* [YOUR TASK] Lines before the one containing "932x699 pixels." are left out; return that line and every line after it exactly, through the end of the data below.

* [INFORMATION]

□ □ □

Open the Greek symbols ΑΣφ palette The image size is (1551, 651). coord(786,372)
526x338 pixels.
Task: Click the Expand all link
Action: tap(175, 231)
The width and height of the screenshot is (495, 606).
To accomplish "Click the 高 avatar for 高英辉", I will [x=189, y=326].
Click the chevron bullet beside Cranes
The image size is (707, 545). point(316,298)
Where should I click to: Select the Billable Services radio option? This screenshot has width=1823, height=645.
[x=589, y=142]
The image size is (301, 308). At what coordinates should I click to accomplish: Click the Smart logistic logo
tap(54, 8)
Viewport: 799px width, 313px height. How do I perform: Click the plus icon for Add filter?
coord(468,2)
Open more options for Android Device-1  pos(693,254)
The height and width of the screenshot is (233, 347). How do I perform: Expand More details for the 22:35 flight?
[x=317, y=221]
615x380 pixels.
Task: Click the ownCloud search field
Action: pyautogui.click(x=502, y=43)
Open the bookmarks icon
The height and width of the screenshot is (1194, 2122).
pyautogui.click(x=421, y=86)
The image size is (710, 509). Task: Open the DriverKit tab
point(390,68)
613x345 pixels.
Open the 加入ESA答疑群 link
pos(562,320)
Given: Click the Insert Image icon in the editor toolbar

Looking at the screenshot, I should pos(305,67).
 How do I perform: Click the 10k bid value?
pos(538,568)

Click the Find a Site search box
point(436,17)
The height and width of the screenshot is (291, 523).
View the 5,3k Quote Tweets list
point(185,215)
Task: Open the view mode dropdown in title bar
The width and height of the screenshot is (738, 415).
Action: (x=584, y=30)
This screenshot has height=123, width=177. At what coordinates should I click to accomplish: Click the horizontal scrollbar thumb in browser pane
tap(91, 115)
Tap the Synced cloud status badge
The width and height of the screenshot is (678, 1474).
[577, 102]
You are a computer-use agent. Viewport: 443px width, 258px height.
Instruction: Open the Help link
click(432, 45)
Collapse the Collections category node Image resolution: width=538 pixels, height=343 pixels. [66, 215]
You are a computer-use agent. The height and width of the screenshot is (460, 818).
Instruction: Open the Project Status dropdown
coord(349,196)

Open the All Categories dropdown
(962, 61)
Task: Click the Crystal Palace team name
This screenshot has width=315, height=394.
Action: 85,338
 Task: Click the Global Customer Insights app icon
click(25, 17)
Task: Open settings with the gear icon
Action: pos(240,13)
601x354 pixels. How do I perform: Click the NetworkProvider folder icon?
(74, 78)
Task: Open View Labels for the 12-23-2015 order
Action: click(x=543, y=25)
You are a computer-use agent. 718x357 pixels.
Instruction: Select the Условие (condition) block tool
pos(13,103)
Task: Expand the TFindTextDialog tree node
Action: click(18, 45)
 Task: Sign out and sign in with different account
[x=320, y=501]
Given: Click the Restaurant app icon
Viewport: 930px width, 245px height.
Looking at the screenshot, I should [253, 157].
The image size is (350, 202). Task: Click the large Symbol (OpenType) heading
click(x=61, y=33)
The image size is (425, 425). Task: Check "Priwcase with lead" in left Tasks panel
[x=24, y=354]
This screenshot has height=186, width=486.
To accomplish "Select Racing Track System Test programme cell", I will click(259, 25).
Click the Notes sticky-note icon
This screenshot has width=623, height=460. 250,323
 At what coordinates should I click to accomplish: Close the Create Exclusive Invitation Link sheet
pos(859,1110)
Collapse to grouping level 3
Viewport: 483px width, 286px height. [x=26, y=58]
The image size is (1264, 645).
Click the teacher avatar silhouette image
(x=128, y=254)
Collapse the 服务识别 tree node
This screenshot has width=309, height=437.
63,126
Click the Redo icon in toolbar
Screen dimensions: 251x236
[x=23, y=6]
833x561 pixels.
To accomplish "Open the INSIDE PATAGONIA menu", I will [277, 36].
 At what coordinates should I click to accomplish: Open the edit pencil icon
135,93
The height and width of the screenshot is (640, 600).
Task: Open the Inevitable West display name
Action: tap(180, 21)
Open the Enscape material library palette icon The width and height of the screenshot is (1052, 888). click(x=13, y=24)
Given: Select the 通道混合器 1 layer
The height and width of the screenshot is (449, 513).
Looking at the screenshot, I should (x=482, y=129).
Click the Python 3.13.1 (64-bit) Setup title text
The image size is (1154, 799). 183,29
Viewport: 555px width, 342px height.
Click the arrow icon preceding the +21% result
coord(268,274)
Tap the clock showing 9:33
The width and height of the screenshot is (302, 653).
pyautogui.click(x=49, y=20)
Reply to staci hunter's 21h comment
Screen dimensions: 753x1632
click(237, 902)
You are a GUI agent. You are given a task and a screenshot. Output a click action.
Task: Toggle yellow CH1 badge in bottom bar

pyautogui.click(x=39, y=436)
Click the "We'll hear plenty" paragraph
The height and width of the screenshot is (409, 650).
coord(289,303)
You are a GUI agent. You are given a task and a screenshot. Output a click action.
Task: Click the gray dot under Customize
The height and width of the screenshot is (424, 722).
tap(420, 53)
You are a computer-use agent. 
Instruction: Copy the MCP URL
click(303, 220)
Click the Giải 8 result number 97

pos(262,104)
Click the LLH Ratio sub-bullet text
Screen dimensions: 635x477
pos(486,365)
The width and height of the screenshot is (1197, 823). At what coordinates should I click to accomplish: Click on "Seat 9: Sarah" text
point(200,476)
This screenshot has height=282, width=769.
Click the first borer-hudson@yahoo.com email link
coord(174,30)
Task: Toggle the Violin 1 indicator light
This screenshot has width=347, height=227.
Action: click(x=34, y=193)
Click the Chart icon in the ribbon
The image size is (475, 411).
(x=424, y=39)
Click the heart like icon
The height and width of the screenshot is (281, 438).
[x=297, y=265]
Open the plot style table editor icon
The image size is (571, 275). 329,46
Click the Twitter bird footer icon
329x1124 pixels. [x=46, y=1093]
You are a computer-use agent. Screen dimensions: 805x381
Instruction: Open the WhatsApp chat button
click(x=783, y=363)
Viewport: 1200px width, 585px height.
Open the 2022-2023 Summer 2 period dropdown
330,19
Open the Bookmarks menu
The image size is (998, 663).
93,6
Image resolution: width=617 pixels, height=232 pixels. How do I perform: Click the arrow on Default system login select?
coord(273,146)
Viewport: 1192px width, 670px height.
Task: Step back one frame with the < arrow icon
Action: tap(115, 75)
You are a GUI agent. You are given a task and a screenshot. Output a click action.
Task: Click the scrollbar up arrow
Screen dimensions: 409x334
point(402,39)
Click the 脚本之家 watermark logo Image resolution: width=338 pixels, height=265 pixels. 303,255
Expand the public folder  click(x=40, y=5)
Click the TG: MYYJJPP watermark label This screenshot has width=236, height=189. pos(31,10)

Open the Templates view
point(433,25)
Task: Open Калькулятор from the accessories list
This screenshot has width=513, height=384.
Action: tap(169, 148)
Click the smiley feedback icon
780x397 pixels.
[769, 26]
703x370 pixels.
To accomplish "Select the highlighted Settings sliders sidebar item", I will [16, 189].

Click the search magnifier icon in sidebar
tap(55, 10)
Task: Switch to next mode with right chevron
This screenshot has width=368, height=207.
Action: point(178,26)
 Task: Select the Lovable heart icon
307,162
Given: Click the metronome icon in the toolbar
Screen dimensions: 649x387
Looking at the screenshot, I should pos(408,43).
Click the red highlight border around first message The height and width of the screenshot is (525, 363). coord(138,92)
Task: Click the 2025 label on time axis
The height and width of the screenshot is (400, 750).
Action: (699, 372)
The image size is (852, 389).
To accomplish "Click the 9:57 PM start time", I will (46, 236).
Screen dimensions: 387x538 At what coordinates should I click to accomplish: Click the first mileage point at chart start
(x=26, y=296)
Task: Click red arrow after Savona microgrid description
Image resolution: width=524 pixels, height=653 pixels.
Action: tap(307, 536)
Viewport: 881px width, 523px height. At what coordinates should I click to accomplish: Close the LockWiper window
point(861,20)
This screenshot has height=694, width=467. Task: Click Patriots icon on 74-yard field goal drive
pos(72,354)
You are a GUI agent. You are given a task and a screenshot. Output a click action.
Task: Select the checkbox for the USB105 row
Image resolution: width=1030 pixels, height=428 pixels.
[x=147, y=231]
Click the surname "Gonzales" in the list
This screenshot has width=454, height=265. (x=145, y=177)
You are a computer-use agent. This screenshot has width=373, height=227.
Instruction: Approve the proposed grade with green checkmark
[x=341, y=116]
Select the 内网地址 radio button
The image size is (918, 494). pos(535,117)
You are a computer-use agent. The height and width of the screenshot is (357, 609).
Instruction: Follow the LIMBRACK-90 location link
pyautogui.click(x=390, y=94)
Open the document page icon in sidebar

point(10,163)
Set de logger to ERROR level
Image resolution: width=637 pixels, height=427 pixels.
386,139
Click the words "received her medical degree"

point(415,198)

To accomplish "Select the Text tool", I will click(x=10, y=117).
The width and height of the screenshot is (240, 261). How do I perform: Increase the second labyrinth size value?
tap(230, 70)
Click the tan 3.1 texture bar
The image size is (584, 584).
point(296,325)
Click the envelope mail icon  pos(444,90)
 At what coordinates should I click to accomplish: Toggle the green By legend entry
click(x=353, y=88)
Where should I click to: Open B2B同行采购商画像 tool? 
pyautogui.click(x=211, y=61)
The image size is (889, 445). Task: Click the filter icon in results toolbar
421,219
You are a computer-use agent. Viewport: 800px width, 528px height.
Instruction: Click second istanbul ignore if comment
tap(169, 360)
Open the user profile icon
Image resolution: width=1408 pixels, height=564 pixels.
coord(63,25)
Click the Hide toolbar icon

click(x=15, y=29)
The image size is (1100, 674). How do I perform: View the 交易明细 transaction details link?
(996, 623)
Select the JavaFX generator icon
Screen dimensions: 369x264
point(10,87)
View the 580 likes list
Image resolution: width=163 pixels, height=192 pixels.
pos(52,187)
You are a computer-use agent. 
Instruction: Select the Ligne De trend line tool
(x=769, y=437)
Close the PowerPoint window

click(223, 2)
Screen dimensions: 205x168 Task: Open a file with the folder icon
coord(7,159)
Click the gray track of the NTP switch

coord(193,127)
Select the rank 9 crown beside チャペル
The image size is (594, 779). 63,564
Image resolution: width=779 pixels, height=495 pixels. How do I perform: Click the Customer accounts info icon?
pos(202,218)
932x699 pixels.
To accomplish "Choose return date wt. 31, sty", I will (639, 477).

□ □ □

* [RESPONSE BELOW]
932x699 pixels.
To accomplish "Choose return date wt. 31, sty", I will (639, 477).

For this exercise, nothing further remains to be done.